FORDIPAS DAN KOMITMEN KEBANGSAAN

Published by achmad dharmawan on

Assalamualaikum wrwb.
       Saudaraku yang dirahmati Allah, mari kita syukuri anugrah Allah Swt, hari ini kita sehat afiat dan dapat melaksanakan aktifitas kita tanpa ada halangan. Itu semua semata karena pertolongan-Nya. Jangan lupa kita niatkan untuk beribadah karena misi hidup kita diciptakan oleh Allah di dunia ini hanyalah untuk mengabdi kepada-Nya. Semoga kesyukuran kita Allah makin sayang pada kita dan menambah kenikmatan-Nya pada kita. Shalawat dan salam mari kita senandungkan untuk Baginda Rasulullah saw, keluarga, dan para sahabat. Dengan shalawat dan salam, semua kesulitan akan diberi jalan keluarnya dengan kemudahan oleh Allah Swt.

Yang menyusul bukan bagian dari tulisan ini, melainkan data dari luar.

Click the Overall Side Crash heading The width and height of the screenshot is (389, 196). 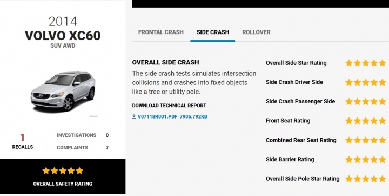click(x=165, y=62)
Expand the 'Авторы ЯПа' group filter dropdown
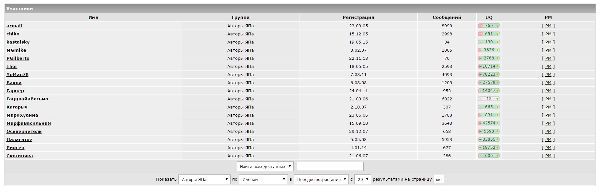Viewport: 602px width, 192px height. [204, 179]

       Saudaraku, fordipas adalah singkatan dari Forum Direktur Pascasarjana Perguruan Tinggi Keagamaan Islam Negeri (PTKIN). Insyaa Allah hari ini 3-5/5/2017 menggelar acara rapat kerja bersama di IAIN Palangkaraya Kalimantan Tengah. Insya Allah akan hadir Direktur PTKI Prof. Dr. nizar, MA, Direktur Penjaminan Mutu Pendidikan Tinggi Kemristek dikti RI, Prof. Dr. Aris Djunaidi, MA, dan Kabiro Keuangan Kementerian Agama RI.
       Agenda yang dibahas adalah membahas tentang pertama, soal pola rekruitmen beasiswa 5.000 doktor yang difasilitasi oleh Direktorat Jendral Pendidikan Islam Kementerian Agama RI. Selama ini rekruitmen dilakukan secara terbuka dan online dengan berbagai distingsi pasa masing-masing pascasarjana PYKIN. UIN Walisongo Semarang misalnya dipercaya menjadi distingsi mengelola program doktor (S3) Ilmu Falak, UIN Yogya tentang Kajian Islam Interdisipliner, UIN Sumatra Utara tentang Ekonomi Islam, UIN Malang tentang Bahasa Arab, dlsb.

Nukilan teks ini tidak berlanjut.